** Records supplied follows **

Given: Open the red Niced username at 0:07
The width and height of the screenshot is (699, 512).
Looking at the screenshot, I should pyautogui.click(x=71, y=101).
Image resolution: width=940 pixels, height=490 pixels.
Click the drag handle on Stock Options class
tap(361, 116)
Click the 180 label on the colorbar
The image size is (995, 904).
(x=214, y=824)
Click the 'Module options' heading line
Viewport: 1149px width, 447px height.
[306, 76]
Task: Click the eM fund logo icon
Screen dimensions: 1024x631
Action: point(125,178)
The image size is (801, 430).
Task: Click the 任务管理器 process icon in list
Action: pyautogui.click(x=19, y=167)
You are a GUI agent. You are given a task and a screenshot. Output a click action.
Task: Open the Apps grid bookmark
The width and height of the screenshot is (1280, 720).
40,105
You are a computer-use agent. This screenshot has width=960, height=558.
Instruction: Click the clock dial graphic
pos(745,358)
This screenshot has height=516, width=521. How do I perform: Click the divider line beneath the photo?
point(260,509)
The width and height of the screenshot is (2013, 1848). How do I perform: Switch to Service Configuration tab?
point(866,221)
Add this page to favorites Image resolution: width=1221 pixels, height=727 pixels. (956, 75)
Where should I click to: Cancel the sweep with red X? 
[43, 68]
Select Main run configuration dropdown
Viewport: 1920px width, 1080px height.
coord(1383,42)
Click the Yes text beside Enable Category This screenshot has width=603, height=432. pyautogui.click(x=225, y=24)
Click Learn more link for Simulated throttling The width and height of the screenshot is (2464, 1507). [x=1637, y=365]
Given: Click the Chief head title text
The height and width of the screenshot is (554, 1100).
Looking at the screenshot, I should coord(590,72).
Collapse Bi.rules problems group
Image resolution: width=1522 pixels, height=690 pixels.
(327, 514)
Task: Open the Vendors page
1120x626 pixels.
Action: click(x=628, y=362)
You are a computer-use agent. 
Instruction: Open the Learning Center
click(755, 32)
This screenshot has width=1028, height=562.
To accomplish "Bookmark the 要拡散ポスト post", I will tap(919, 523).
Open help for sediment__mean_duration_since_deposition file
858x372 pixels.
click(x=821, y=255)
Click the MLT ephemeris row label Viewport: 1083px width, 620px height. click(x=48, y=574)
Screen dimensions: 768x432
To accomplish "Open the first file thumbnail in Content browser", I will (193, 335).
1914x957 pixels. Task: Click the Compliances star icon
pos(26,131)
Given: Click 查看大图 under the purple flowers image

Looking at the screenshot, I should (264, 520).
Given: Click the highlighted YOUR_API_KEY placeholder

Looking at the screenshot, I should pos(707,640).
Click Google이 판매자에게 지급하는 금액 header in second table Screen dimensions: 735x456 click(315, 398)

** End of Records supplied **

Directions —
Reproduce exactly every line between the line with "Given: Click 查看大图" and the last line of the records above, both included.

Solution to this problem —
Given: Click 查看大图 under the purple flowers image

Looking at the screenshot, I should (264, 520).
Given: Click the highlighted YOUR_API_KEY placeholder

Looking at the screenshot, I should pos(707,640).
Click Google이 판매자에게 지급하는 금액 header in second table Screen dimensions: 735x456 click(315, 398)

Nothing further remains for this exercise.